Entries shown Start Marker
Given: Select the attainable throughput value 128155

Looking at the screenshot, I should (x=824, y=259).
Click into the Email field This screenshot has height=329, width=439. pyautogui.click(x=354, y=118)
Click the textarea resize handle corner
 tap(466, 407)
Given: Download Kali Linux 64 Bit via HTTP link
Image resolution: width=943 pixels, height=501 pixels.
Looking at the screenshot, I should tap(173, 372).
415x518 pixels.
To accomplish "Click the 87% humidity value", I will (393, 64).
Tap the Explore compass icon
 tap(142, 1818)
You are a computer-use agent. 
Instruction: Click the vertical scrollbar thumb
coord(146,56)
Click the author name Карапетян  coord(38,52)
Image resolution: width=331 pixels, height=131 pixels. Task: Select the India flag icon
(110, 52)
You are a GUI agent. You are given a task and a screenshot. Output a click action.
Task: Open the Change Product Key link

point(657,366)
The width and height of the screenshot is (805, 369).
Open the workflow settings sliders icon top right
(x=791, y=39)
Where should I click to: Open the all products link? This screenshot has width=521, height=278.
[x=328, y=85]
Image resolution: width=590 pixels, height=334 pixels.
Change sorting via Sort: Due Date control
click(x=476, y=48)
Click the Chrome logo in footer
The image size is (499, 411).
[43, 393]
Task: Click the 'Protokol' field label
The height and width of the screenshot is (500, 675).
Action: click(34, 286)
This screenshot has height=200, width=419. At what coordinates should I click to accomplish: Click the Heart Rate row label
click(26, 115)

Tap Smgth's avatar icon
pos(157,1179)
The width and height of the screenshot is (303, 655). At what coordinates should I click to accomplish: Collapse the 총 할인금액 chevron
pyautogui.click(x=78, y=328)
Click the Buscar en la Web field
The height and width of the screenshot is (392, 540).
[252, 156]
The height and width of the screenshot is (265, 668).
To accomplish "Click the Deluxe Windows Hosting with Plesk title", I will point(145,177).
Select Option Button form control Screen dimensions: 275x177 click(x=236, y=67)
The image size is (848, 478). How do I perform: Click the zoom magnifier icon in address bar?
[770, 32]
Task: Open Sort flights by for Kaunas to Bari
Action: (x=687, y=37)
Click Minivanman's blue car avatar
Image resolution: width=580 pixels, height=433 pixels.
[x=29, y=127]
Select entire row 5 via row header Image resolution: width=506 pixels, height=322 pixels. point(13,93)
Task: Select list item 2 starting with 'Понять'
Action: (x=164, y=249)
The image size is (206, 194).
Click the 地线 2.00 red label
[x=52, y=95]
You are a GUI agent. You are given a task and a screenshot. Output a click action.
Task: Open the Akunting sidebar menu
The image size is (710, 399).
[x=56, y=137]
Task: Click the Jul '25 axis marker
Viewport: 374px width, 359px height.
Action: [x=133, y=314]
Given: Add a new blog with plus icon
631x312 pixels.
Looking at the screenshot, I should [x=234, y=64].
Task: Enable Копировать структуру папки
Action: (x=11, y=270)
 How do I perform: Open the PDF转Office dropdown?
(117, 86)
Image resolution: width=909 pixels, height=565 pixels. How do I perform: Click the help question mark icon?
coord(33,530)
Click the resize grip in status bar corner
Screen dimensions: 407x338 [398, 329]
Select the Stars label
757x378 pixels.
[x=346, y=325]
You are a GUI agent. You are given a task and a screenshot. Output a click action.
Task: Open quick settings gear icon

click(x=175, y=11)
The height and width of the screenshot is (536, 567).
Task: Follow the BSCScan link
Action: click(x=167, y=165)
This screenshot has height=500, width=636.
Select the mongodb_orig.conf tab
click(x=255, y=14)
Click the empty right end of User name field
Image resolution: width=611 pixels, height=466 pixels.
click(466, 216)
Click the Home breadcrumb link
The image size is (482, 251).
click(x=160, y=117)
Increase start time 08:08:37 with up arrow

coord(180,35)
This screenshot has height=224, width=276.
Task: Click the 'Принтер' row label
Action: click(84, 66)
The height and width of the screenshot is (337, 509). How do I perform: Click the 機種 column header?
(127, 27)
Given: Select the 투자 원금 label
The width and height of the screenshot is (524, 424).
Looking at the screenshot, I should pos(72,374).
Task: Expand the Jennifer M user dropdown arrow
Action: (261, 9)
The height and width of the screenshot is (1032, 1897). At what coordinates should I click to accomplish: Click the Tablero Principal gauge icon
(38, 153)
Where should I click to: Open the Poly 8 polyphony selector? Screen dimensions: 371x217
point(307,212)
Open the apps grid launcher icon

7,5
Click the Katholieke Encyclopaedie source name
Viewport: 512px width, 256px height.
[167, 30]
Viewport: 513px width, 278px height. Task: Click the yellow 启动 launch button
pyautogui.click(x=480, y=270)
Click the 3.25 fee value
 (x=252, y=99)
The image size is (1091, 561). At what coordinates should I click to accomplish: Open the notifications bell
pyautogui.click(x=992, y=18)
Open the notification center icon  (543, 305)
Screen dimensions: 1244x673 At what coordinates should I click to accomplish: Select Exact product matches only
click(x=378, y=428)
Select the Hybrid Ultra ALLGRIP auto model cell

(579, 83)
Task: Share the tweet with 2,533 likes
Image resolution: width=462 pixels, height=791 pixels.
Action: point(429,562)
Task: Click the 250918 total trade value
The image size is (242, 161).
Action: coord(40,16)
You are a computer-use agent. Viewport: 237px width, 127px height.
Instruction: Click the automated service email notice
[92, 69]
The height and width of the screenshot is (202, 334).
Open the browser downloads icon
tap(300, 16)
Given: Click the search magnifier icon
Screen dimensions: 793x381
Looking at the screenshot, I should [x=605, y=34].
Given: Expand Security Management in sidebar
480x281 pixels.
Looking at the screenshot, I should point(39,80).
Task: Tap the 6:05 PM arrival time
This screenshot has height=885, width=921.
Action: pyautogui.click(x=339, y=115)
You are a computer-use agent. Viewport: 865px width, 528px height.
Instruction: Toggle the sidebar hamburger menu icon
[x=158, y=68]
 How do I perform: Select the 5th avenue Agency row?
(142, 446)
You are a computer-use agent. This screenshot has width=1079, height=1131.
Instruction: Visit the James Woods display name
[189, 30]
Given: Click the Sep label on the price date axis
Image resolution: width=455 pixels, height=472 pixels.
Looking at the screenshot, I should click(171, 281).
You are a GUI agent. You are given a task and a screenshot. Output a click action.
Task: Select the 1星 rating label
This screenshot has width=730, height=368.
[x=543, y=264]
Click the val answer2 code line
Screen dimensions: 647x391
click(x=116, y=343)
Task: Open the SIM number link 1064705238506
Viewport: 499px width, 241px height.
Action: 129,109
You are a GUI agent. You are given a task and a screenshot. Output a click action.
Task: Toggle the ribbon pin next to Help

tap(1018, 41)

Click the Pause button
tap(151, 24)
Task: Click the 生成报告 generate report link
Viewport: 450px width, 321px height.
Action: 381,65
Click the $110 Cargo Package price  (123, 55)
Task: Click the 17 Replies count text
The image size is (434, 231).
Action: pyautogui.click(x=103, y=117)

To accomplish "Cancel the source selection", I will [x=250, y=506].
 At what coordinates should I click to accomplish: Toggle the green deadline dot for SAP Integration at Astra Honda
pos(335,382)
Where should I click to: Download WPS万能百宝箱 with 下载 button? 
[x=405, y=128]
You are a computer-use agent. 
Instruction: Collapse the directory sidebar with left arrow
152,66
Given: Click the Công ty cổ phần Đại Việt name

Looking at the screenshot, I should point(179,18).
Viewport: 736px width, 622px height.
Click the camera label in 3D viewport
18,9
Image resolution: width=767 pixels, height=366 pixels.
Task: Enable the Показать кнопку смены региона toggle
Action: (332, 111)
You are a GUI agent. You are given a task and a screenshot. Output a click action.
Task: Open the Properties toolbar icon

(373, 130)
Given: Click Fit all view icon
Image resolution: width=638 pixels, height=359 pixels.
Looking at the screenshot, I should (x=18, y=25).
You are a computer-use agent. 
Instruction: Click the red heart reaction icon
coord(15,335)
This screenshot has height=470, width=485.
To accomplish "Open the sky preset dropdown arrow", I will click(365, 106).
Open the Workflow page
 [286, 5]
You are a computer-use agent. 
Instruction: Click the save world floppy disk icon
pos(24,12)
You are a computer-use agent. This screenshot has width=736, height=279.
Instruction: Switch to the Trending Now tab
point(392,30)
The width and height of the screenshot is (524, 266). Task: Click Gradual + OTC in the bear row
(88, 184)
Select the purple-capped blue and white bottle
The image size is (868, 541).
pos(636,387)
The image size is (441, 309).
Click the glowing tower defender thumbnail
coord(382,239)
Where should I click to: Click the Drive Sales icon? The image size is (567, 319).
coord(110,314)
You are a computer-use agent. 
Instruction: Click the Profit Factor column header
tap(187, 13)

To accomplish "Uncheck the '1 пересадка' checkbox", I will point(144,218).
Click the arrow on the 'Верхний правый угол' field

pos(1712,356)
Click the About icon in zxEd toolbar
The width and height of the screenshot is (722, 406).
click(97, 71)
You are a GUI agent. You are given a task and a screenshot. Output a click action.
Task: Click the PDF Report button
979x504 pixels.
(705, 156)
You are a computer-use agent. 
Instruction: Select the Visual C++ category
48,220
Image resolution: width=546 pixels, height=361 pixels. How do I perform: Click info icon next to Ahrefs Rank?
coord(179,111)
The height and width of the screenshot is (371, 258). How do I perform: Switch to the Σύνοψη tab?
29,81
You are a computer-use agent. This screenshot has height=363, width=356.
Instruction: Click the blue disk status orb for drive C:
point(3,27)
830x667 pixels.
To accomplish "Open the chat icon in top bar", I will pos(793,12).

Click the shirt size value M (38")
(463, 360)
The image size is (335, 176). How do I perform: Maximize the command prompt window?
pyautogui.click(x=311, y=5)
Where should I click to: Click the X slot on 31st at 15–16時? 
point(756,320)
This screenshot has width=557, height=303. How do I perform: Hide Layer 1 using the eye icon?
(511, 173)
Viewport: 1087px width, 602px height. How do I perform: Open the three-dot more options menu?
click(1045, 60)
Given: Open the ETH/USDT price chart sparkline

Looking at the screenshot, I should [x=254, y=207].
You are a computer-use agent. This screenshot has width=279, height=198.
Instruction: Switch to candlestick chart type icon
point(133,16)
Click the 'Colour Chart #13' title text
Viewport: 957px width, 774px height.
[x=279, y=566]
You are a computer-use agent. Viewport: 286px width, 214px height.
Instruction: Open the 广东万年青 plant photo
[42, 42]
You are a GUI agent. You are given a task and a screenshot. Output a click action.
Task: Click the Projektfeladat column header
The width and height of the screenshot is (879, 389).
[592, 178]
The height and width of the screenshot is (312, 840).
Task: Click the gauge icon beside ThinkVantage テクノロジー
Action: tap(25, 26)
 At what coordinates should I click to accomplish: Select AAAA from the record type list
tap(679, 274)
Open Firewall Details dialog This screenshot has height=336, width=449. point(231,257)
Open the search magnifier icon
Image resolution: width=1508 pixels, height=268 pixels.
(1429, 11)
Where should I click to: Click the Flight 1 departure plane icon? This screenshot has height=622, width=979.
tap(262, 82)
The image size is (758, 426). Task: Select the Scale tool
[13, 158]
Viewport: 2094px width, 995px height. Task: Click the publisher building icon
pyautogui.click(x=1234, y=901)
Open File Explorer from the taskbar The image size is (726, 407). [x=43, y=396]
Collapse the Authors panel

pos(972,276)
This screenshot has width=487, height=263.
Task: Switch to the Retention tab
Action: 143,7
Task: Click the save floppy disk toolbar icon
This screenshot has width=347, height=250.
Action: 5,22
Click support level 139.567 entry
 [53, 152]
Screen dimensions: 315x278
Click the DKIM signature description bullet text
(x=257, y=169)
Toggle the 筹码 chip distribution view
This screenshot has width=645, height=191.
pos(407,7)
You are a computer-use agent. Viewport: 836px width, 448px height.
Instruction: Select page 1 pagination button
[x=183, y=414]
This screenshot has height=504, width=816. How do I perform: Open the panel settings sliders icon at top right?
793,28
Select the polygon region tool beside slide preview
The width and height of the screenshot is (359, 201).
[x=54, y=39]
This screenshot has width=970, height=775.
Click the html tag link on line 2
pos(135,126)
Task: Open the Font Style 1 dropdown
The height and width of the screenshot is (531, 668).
Entries shown End Marker
* [Activity] With "axis" as the string to find, copy every line of the records that holds it.

* [Answer for the task]
Task: Click the Jul '25 axis marker
Given: Click the Sep label on the price date axis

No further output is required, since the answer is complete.